→ USING THE INFORMATION
• 1. Answer these questions about the pilgrimage blog:
(a) Over what period of time did the pilgrimage take place?
(b) Where did the writer sit down after climbing down the cliffside?
(c) Who invited the writer to attend mass in Santiago?
• 2. Reproduce the part of the pilgrimage blog that opens with the words containing "Its easy to" and closes with "cape, still, sleeping.", swapping "angels" for "cherubs".

→ EXTRACT TO READ
Category Archives: Food – Mind

Lackluster Arrival

Today I finished what turned out to be a thousand kilometer pilgrimage, across the Iberian peninsula, over a period of two months, and felt almost nothing.

I have had a lot of time, walking over mountains, through forests of oak and eucalyptus, and ancient cities, to picture the completion of my pilgrimage. This morning I wrote a blog post about the anticipation of my arrival, and reading it again, I sound delusional.

The walk to the End of the World was saturated with people, a few of them pilgrims. The parking lot was at its capacity of tour busses, and Danish teenagers flowed out and toward the cliffside like a river. I dreampt of a cool ocean spray in the air, but instead the thick musk of intercontinental shit wafted out of the public bathhouse. There was no beach in which to plunge myself to the ocean, but there were several bustling kiosks selling the same blue-and-yellow knick-knacks that infested every city like leprosy.

I clambered down the cliffside, seeking solitude from the clicking of cameras and the giggling of teenagers. I found a flat-ish boulder hanging over the ocean, sat down, and thought. I waited for tears to come, to be overehelmed by my journey’s end. There were no tears. I felt no different than I had the weeks before. An hour passed, and I scrambled back up to join the other tourists. I joined them in exhaling an enthusiastic “Wooooooowww”, and then turned my back to the End of the World, and descended back to Finisterra.

I thought of Forrest Gump and his three years of running across the North American continent. “When I got to another ocean, I figured, since I’d gone this far, I might as well just turn back, keep right on goin’.”

When I got to the ocean, I realized, or remembered, that it was never about getting to Santiago de Compostela, or Finisterra. It was about going somewhere. When I tell my family and eventually my children about el Camino, the stories won’t be about the day I finished. They will be about the people that I fell in love with along the way, the things that I saw and touched and felt.

Its easy to arrive somewhere, but it is a whole hell of a lot harder to go somewhere.

Going to Church

When the sun purges through a heavy veil of clouds, the light catches water vapor, creating a golden stream of light training from the heavens. When I was just a nugget, I used to thunk that these were the slides that angels slid down to recieve passing souls. There are many angels on their way to Finisterre this morning.

The salty musk of the ocean fills my every breath. The water is still, rippling ever so softly like cyan stained glass. Little pastel colored boats sit moored in the cape, still, sleeping.

A few hours away is Finisterre, the End of the World. I woke this morning with a stomach too unsettled to handke breakfast. I always feel like this in the morning before I fly or travel, or go to a job interview, or start a new class.

My face burns if I dwell too much on my journey, and the closeness of its end. I dont feel ready to give up those tears, so I straighten my posture, sinch my pack to my back, and walk faster.

In Santiago, Aiden Taylor invited me to attend mass with him. Indid my best to kindly decline. I did not feel god in that cathedral. It was cold, and echoed the sounds of pilgrims jabbering and struggling with camera-phones.

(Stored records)
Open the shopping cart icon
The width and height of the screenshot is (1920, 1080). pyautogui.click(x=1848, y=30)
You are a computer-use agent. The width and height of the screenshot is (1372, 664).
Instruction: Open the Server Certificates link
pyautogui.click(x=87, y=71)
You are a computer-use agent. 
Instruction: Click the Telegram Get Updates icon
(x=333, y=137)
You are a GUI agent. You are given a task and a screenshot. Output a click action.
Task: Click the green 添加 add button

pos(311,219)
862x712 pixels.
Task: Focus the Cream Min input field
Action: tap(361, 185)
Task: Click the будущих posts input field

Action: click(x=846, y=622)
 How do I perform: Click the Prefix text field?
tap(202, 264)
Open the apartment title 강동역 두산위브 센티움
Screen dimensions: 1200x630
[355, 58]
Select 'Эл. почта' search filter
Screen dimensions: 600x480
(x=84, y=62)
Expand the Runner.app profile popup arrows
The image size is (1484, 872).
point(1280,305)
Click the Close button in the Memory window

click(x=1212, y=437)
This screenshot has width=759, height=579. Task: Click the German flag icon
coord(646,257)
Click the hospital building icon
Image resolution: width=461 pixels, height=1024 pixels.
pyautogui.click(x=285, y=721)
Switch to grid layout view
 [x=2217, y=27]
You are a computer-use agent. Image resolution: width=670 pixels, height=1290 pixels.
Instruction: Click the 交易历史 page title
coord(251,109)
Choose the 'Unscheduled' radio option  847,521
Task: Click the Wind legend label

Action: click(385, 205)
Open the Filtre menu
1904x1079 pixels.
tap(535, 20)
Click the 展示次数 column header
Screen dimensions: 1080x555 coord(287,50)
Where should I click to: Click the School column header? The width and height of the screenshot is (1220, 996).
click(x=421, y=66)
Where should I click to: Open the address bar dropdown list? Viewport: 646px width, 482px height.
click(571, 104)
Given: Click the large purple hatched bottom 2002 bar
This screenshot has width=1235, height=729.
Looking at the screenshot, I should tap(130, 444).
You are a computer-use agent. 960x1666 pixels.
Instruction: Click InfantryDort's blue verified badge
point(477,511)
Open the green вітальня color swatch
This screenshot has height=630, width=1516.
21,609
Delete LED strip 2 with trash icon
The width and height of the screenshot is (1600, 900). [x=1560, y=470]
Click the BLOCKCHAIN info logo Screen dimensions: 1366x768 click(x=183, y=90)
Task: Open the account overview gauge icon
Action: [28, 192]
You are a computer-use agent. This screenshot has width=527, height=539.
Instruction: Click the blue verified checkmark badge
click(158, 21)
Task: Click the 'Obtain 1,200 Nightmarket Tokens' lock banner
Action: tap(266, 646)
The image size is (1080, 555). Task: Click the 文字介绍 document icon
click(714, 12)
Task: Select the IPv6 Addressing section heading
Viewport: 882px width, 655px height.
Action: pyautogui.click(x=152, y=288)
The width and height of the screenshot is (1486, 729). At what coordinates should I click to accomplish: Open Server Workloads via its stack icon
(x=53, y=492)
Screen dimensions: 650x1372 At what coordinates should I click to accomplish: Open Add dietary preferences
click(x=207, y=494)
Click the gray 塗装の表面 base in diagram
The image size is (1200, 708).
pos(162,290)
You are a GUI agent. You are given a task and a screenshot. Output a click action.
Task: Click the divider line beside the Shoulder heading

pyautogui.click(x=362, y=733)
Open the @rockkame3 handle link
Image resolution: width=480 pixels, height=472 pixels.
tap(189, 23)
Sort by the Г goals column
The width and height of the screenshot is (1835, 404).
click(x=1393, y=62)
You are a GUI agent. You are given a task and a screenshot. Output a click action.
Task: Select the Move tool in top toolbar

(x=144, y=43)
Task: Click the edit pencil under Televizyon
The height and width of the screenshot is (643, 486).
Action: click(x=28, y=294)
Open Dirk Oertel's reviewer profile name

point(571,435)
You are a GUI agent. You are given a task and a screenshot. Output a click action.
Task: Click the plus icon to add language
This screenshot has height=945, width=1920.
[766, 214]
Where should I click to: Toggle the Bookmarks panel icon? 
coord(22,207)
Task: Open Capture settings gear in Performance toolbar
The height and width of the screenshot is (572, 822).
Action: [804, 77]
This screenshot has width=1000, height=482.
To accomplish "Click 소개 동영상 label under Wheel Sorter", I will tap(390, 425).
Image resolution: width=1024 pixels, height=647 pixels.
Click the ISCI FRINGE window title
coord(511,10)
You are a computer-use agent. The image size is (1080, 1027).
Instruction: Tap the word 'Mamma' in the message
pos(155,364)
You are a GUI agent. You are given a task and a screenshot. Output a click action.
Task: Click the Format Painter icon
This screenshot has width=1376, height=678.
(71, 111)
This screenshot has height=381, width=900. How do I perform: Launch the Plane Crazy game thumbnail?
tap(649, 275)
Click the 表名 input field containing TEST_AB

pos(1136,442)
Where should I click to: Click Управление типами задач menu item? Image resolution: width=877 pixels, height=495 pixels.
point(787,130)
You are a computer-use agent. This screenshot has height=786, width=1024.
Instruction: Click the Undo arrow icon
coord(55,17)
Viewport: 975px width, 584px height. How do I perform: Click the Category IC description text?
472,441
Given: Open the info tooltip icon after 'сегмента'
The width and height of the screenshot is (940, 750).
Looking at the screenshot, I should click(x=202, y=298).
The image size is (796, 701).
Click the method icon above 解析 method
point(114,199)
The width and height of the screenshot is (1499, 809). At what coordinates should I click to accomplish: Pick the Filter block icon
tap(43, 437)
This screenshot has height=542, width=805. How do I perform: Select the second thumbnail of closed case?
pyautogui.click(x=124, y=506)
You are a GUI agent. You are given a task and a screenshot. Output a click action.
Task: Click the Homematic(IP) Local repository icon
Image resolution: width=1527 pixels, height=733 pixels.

→ SOLUTIONS
• 1.
(a) Two months.
(b) On a flat-ish boulder hanging over the ocean.
(c) Aiden Taylor.

• 2.
Its easy to arrive somewhere, but it is a whole hell of a lot harder to go somewhere.

Going to Church

When the sun purges through a heavy veil of clouds, the light catches water vapor, creating a golden stream of light training from the heavens. When I was just a nugget, I used to thunk that these were the slides that cherubs slid down to recieve passing souls. There are many cherubs on their way to Finisterre this morning.

The salty musk of the ocean fills my every breath. The water is still, rippling ever so softly like cyan stained glass. Little pastel colored boats sit moored in the cape, still, sleeping.